What to do>
Return only those lines of the records below in which "icon" appears.

===== Task input =====

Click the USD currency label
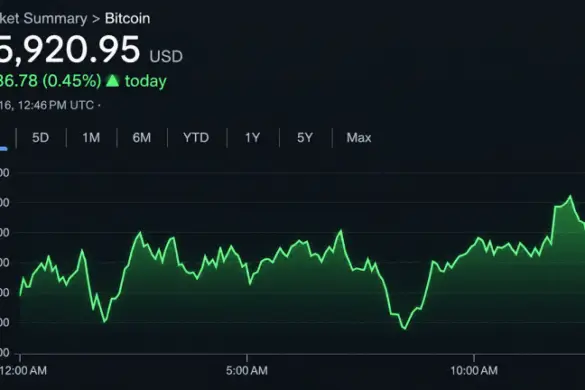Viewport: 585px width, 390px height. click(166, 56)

=====
===== Task input =====

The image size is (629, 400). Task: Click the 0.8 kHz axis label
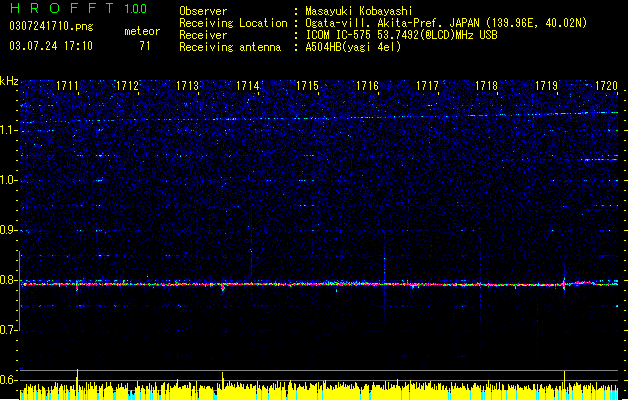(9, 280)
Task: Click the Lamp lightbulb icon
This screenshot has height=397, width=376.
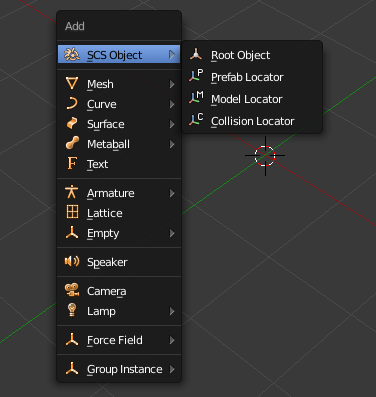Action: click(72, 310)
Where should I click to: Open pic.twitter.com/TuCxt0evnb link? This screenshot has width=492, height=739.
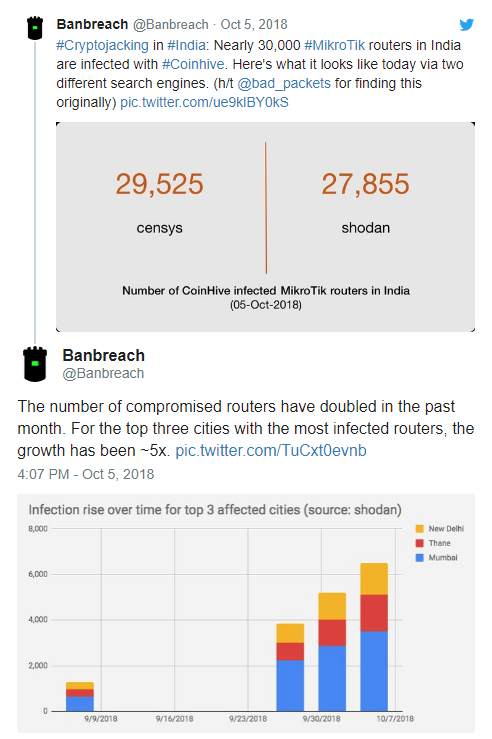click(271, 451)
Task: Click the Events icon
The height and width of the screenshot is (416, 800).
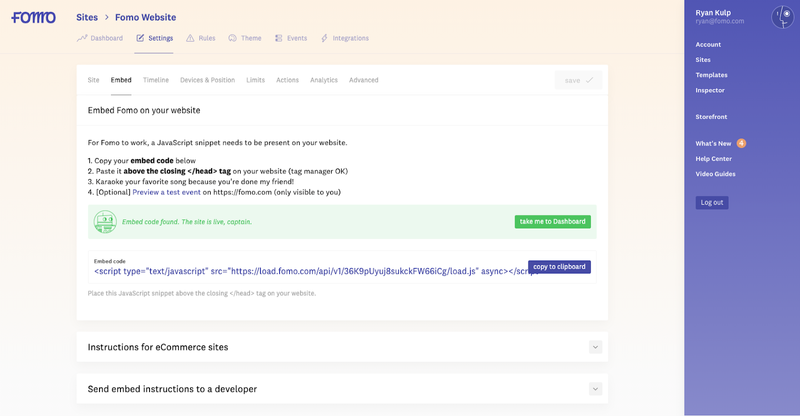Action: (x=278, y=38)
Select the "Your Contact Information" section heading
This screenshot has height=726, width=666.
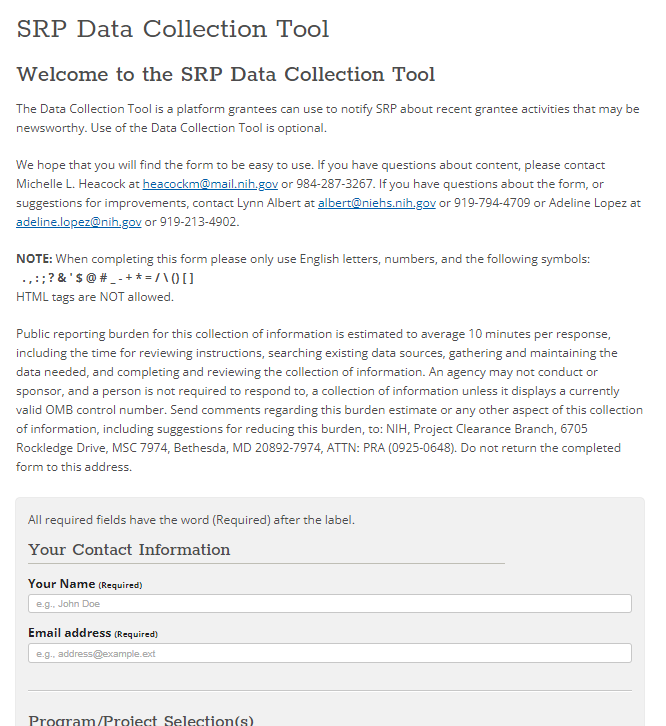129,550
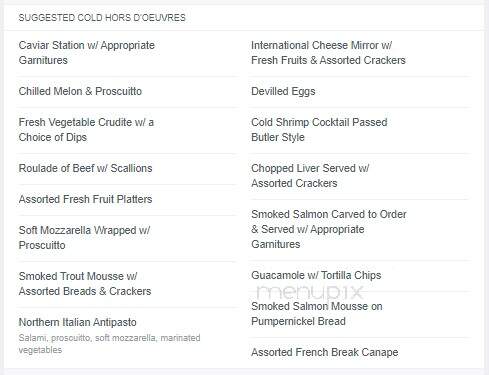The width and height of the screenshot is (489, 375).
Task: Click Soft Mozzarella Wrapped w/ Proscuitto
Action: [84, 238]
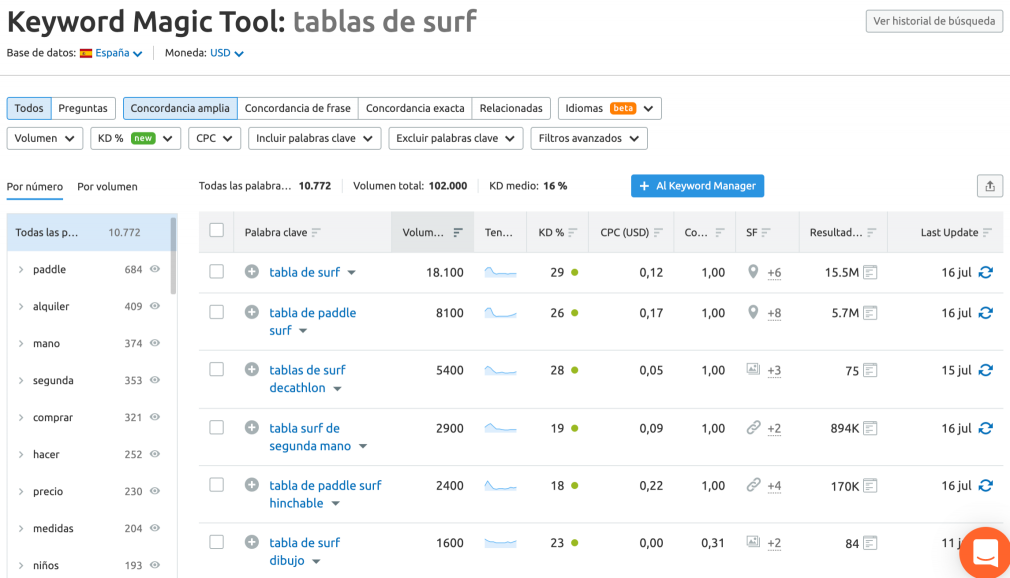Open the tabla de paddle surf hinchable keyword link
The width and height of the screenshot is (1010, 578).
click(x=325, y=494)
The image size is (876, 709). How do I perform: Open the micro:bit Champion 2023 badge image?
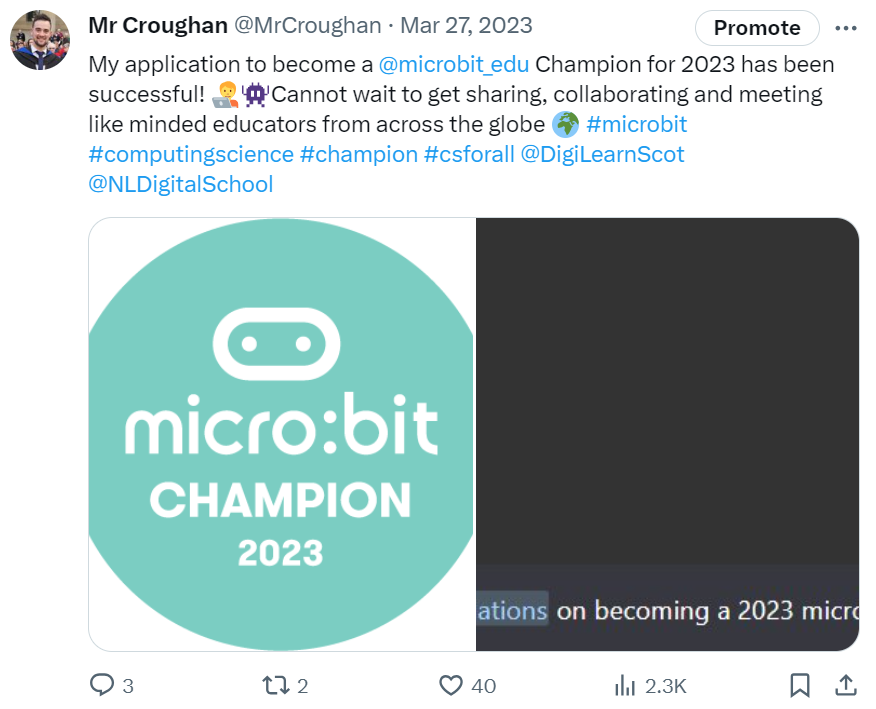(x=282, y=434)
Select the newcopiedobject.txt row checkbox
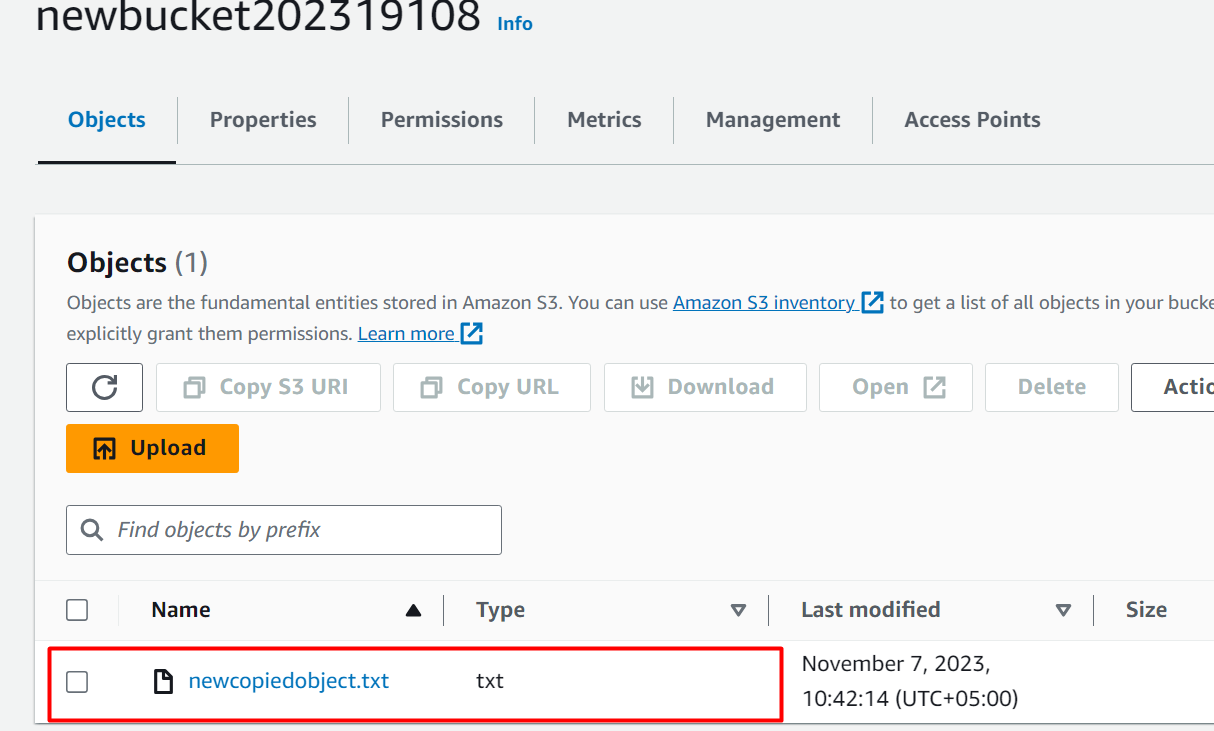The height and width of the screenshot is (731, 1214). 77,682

=====
===== Task input =====

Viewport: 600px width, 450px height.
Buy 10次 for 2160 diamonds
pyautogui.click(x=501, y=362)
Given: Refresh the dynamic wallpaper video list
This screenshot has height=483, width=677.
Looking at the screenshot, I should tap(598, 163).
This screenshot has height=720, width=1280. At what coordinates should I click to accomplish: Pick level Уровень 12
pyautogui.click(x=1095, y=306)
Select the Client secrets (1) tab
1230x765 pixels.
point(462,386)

=====

Result for this task>
Task: Click the Lamp lightbulb icon
Task: Click the Events icon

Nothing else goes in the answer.